Dental Tribune Middle East

Patient-centric treatment with composite Artistry

By Dr Melvin Sia, Malaysia
June 06, 2021

Direct restorations to date remain the most common type of treatment provided by dentists in routine clinical practice. With the advances in information technology and social media taking centre stage with the selfie culture, there is an increase in oral health awareness leading to a higher demand for smile enhancements with aesthetic restorations.

Today we see more and more patients visiting the clinic with a common request to enhance their smiles or replace discoloured old dental fillings with more aesthetic, tooth-coloured life-like restorations. Meeting patient demands and expectations is something we have to address carefully as its always important to provide the desired aesthetic outcomes to our patients while preserving maximum healthy natural tooth structure for the best long-term prognosis of the restorative treatment. This holistic treatment approach is best achieved by adopting the Minimally Invasive Cosmetic Dentistry (MICD) concept and treatment protocol in routine clinical practice.

The clinical case shared below explains an MICD restorative protocol adopted for replacing a posterior old amalgam restoration using the Beautifil range of bioactive composite resin to achieve the patient’s desired aesthetic outcomes (Figs 1a, 1b).

Patient Case
A female patient visited the clinic complaining of unsightly “silver” coloured fillings on her lower molar teeth and requested for replacement with more aesthetic tooth coloured fillings as she was embarrassed to laugh with her mouth opened which resulted in a lack of self-confidence.  Upon discussion of the treatment plan, it was agreed to initially replace only the first molar tooth due to her limited budget. 

Material Selection 

  • Isolation – Rubber Dam 
  • Tooth preparation and caries removal – Diamond Points
  • Etching & Bonding – 35% Phosphoric acid and BeautiBond bonding agent
  • Mask discolouration – Beautifil Opaquer # UO
  • Deep Dentin layer – Beautifil Injectable X #A1O
  • Dentin layer – Beautifil II LS #A3
  • Characterization – Dark Brown Stains
  • Finishing & Polishing – OneGloss 2in1 Smart Polisher

Restorative Process
Rubber dam isolation has become more mainstream in clinical practice today providing the clinicians with improved access and visibility during the restorative process. After rubber dam isolation the old amalgam restoration was removed and amalgam tattoo was observed in the deeper section of the cavity (Fig 2 & 3).

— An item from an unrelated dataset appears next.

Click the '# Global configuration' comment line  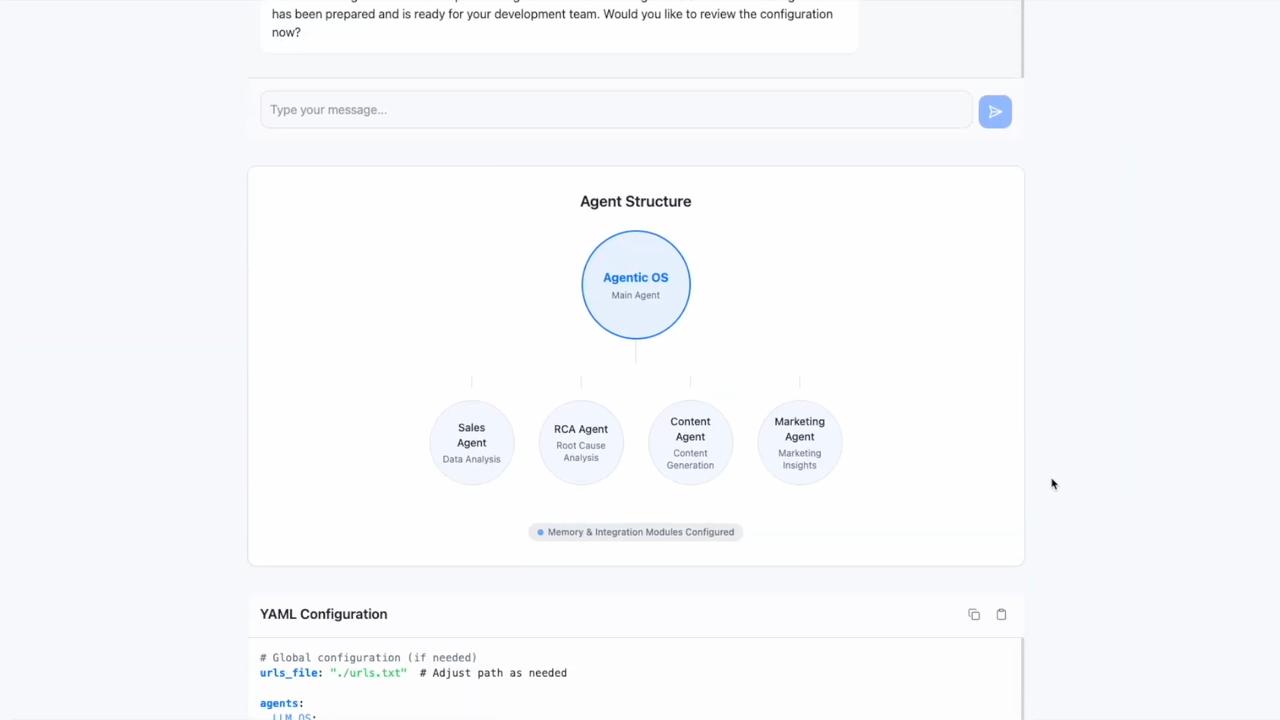[x=368, y=657]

After performing selective etching with 35% phosphoric acid and application of the 7th generation bonding system BeautiBond, Beautifil Opaquer shade UO was applied to mask the discolouration at the base of the cavity (Fig 4& 5& 6). The deep dentin layer build-up was with Beautifil Injectable X shade A1O which helps to apply the material exactly where you need it with the convenience of injecting as you shade. (Fig 7) After light-cure the build-up of dentin layer was completed with Beautifil II LS shade A3. As the translucency of the dentin shade was sufficient for the aesthetic outcome required a 2 layer build-up technique was used for this restoration (Fig 8). The surface characterization and groves were created with LM Arte Fissura & Dark Brown stain (Fig 9). 

As there were minimal adjustments of the occlusal surface a OneGloss 2in1 Smart Polisher  was used with more pressure for fine finishing followed by feather light pressure to achieve the final polish. (Fig 10, 11) 

Conclusion
In order to achieve both the desired aesthetics and function, material selection plays a very important role when replacing old amalgam restorations as often discolouration known as amalgam tattoo remains on the tooth surface. In this patient case where aesthetics were the first priority a bioactive nano-hybrid composite Beautifil II LS was selected as an ideal choice since the sculptable non-tacky consistency and easy blending of shades and polishability helped to achieve the desired aesthetics while the bioactive properties and low polymerization shrinkage provided additional protection to prevent secondary caries. I adopted a simplified finishing and polishing protocol to achieve the high gloss enamel-like the lustre of the final restoration as this step is key to increasing longevity for a long-lasting restoration.

Clinical tips
1. To prevent overbuilding the cusp, check the patients bite/occlusion with articulating paper before the start of the treatment. The articulating paper marking on the occlusal surface, helps guide the  build-up of the composite resin minimizing high points.
2. Use LM Arte Fissura or a size #10 K file to carve and characterize the grooves on the occlusal surface to achieve more life-like aesthetics.